Persbericht: Moreel houvast nodig in de jeugdzorg
Jeugdzorgwerkers gaan sneller naar de voordeur en betreden eerder de gezinssfeer, maar kampen dan met onzekerheden over de juiste koers. Wat moet de richtlijn voor hun handelen zijn? De ouderlijke vrijheid houdt op waar schade aan het kind begint, maar wat is schade? En welke ingreep is passend en moreel aanvaardbaar? Opvattingen daarover zijn in de loop der tijd verschoven. ‘Dilemma’s op de drempel’ laat die verschuivingen zien, brengt de morele onzekerheden van jeugdzorgwerkers in kaart en biedt suggesties voor oplossingen. Vandaag is dit signalement overhandigd aan André Rouvoet, minister voor Jeugd en Gezin.
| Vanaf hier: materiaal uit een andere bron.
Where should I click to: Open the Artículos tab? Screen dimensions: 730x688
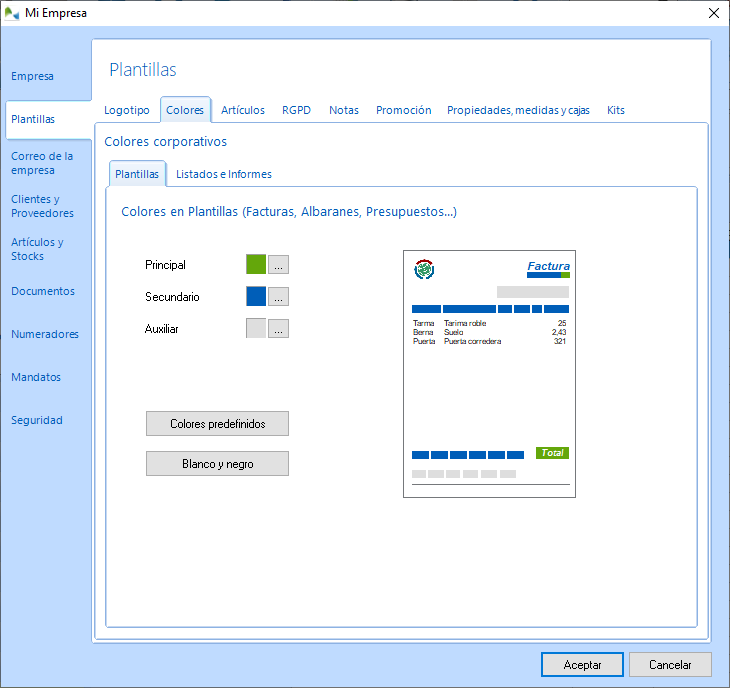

Een belangrijke uitkomst is dat een steviger moreel houvast en meer maatwerk in de aanpak van de jeugdzorg dringend nodig zijn. Professionals in de jeugdzorg lopen op eieren. Ze voelen zich onder druk gezet door de grote aandacht voor tragische incidenten, zonder dat altijd duidelijk is hoe ze moeten handelen. De angst om fouten te maken wordt vooralsnog niet kleiner. Er zijn meer meldingen bij de Raad voor de Kinderbescherming en meer ondertoezichtstellingen. De wachtlijsten in de jeugdzorg worden langer. Mogelijk zullen de extra toegezegde investeringen om de wachtlijsten te bekorten effect hebben.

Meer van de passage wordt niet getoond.